Changeling
2008 · Directed by Clint Eastwood
Woke Score
CriticCritic Score
Audience
Ultra Based
Critics rated this 45 points above its woke score. Among Ultra Based films, this critic score ranks #819 of 1469.
Representation Casting
Score: 15/100
The film centers on a female protagonist and features women in substantial roles, though this reflects the true story rather than deliberate contemporary casting choices emphasizing diversity.
LGBTQ+ Themes
Score: 0/100
No LGBTQ+ themes, characters, or content present in this 1928-set historical crime drama.
Feminist Agenda
Score: 25/100
The narrative depicts a woman's agency being systematically dismissed by male authority figures, but this documents historical sexism rather than advancing contemporary feminist ideology or advocacy.
Racial Consciousness
Score: 0/100
The film does not engage with racial themes or employ diverse casting as a marker of modern racial consciousness.
Climate Crusade
Score: 0/100
No climate-related content or messaging appears in the film.
Eat the Rich
Score: 0/100
While institutional corruption is depicted, the film does not critique capitalism or promote anti-capitalist ideology.
Body Positivity
Score: 0/100
No body positivity themes or content are present.
Neurodivergence
Score: 0/100
No representation of or engagement with neurodivergence appears in the film.
Revisionist History
Score: 0/100
The film presents historical events relatively straightforwardly based on the true story, without attempting to reframe or revise history through a progressive lens.
Lecture Energy
Score: 10/100
The film addresses serious institutional themes through narrative and character rather than explicit social commentary or preachy messaging.
Synopsis
Los Angeles, 1928. When single mother Christine Collins leaves for work, her son vanishes without a trace.

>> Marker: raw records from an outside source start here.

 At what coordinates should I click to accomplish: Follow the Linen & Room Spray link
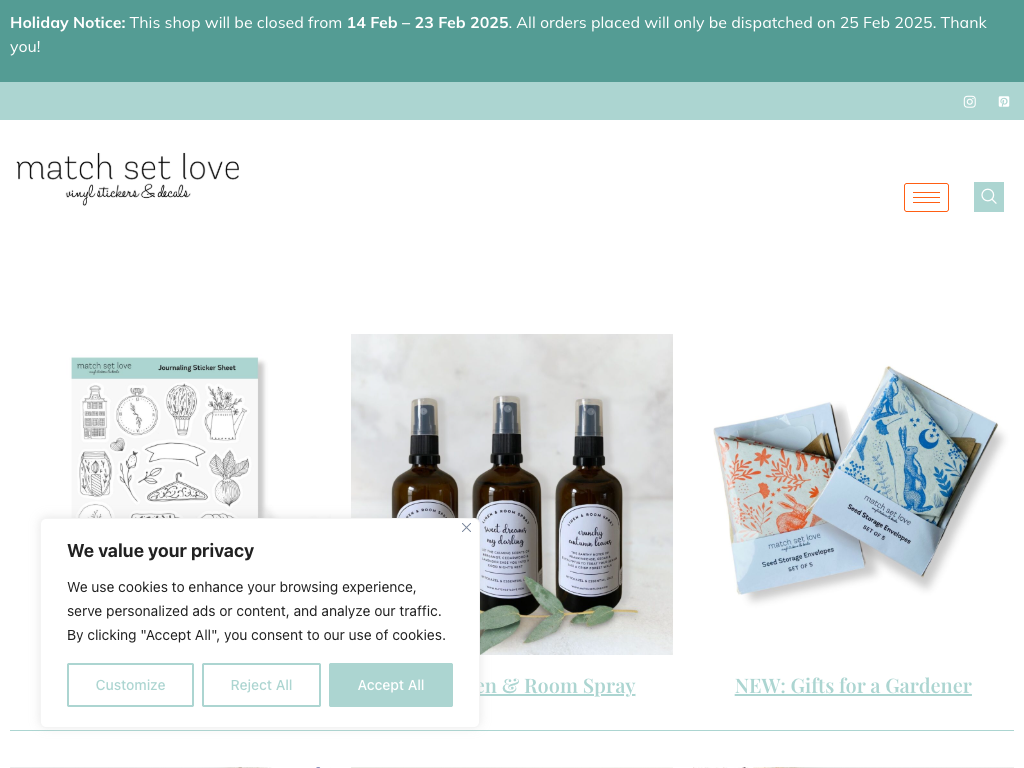557,686
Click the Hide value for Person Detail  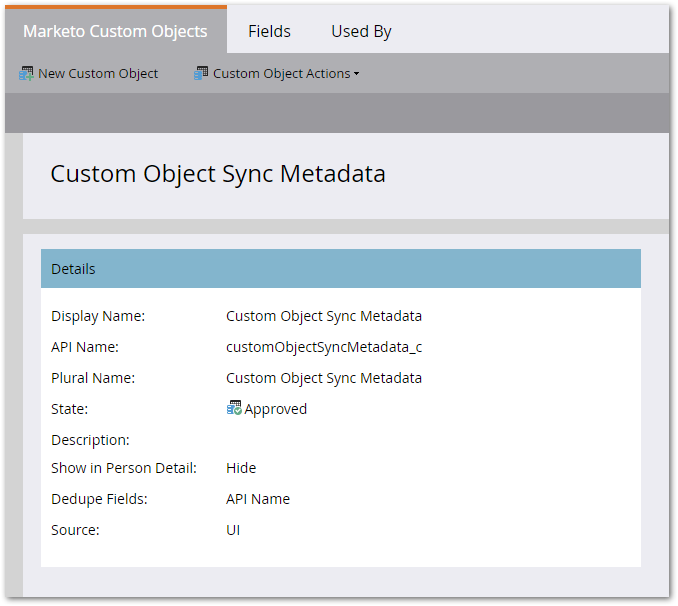click(241, 468)
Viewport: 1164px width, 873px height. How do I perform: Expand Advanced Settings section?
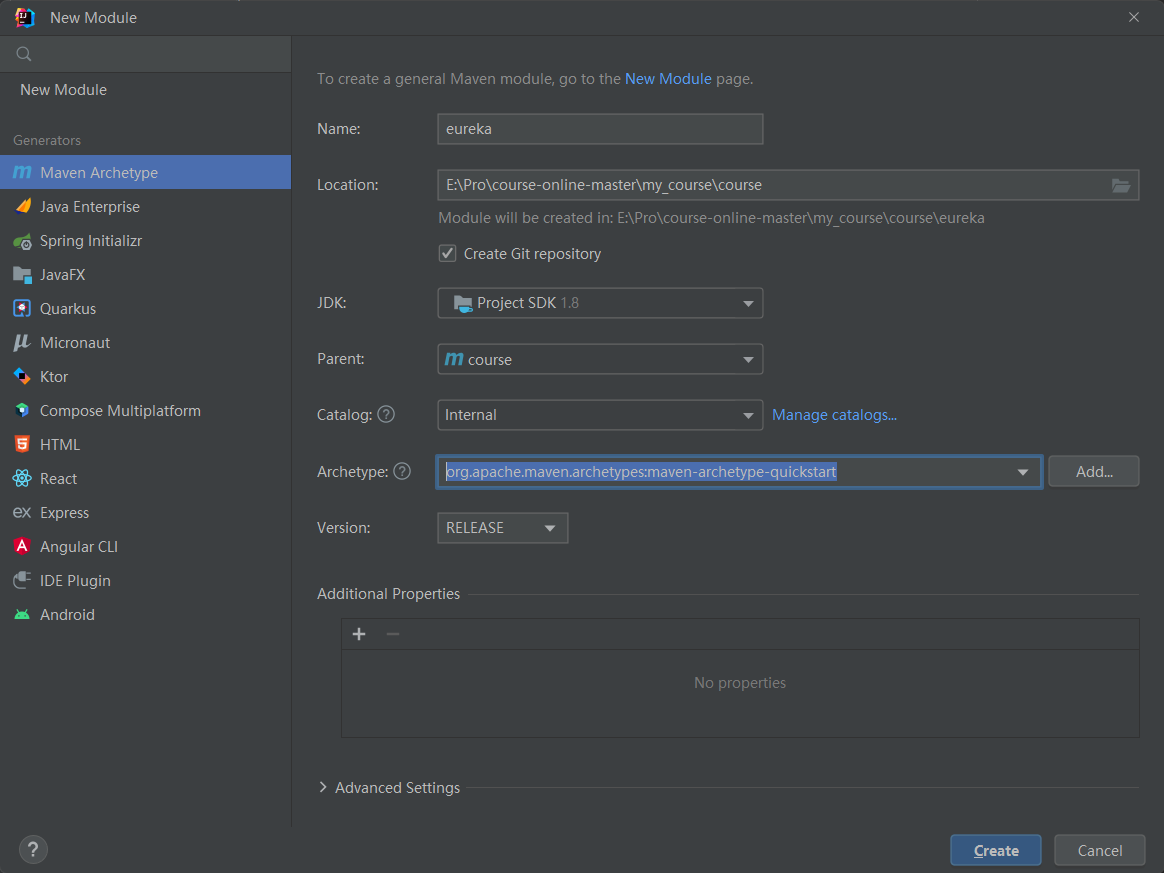(323, 788)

Five months later, the police reunite mother and son. But when Christine suspects that the boy returned to her isn't her child, her quest for truth exposes a world of corruption.
Consciousness Assessment
Clint Eastwood's "Changeling" is a meticulously crafted historical drama that documents the true story of Christine Collins, a woman whose refusal to accept institutional gaslighting became an act of quiet resistance in 1928 Los Angeles. The film presents her struggle against a corrupt police apparatus that attempted to close a case rather than solve it, using her as a convenient narrative resolution. Angelina Jolie's performance captures the specific exhaustion of being disbelieved by every authority designed to protect citizens, yet the film treats this as a historical artifact rather than a contemporary call to action.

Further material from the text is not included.